Peygamber Efendimiz’e muhabbetin, Allah’a muhabbet; O’na itaatin, Allah’a itaat; O’na isyanın da Allah’a isyan mâhiyetinde olduğu, âyet-i kerîmelerle sâbittir.
NASİPSİZLİĞİN NEDENİ
İmâm-ı Rabbânî Hazretleri buyurur:
“(Allah’ın râzı olacağı güzel bir kulluğa) muvaffak olmamızda gayretlerimizin payı ne ki! Ne varsa hepsi Allah’ın lûtfudur.

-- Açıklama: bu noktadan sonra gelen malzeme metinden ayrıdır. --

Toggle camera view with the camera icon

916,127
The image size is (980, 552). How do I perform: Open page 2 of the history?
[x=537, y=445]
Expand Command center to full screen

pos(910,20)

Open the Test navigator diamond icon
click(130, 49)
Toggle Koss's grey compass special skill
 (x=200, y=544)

Ama buna mutlakâ bir sebep gösterilmesi gerekirse derim ki, bütün lûtufların sebebi; gelmiş ve gelecek bütün insanlığın efendisi olan Efendimiz’e bağlanıp Oʼnun mübârek izinden git­mektir…
İnsana bir şeyin azı veya tamamı nasip olmamışsa bunun tek sebebi, Peygamber Efendimiz’e tam olarak uyma hususunda bir kusurunun olmasıdır. Bir defasında gaflete düşerek abdesthâneye sağ ayağımla girdim. (Sünnet’e uymayan bu davranışım sebebiyle) o gün birçok mânevî hâlden mahrum kaldım.”

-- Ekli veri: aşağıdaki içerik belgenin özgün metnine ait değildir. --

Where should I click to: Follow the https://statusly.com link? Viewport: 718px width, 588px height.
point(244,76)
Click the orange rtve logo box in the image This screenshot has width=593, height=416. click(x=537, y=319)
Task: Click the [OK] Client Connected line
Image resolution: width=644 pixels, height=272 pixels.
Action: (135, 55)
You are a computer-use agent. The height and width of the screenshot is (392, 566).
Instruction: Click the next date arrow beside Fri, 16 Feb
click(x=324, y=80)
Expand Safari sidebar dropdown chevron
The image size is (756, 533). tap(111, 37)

“KİM RESÛL’E İTAAT EDERSE ALLAH’A İTAAT ETMİŞ OLUR”
Kulu Rabbine yaklaştıran feyiz ve rûhâniyete ancak, Efendimiz’e tam bir teslîmiyetle itaat ederek erişilebilir. Zira âyet-i kerîmelerde Rabbimiz şöyle buyurur:
“Kim Resûl’e itaat ederse Allah’a itaat etmiş olur…” (en-Nisâ, 80)
“(Resûlüm!) De ki: Eğer Allah’ı seviyorsanız bana uyunuz ki Allah da sizi sevsin ve günahlarınızı bağışlasın…” (Âl-i İmrân, 31)
Yani Allah Teâlâ’nın muhabbetine ancak, O’nun Habîbi’ne itaat, teslîmiyet ve bilhassa muhabbet yolundan ulaşabiliriz. Bu yolda en ufak bir ihmâl, tereddüt veya şüphesi olana, ilâhî muhabbet kapısı kapalı kalır. Zira Hazret-i Peygamber’e muhabbetin, Allah’a muhabbet; O’na itaatin, Allah’a itaat; O’na isyanın da Allah’a isyan mâhiyetinde olduğu, âyet-i kerîmelerle sâbittir.
Bu yüzden mü’min, büyük-küçük her hareketinde, Kur’ân’ın fiilî bir tefsîri demek olan Habîbullah Efendimiz’in hayat tarzına, yani Sünnet-i Seniyye’ye tam bir riâyet hassâsiyetiyle dolu olmak mecburiyetindedir.
Zira şu bir hakîkattir ki, Efendimiz’in sünnetlerine lâyıkıyla sarılan mü’minlerin -ekseriyetle- farzları yaşamakta da herhangi bir tâvizi, noksanı, ihmâli olmamaktadır. Fakat sünnetleri ihmâl edenlerin, farzlarda da büyük fireler vermeye açık oldukları, bilinen bir gerçektir.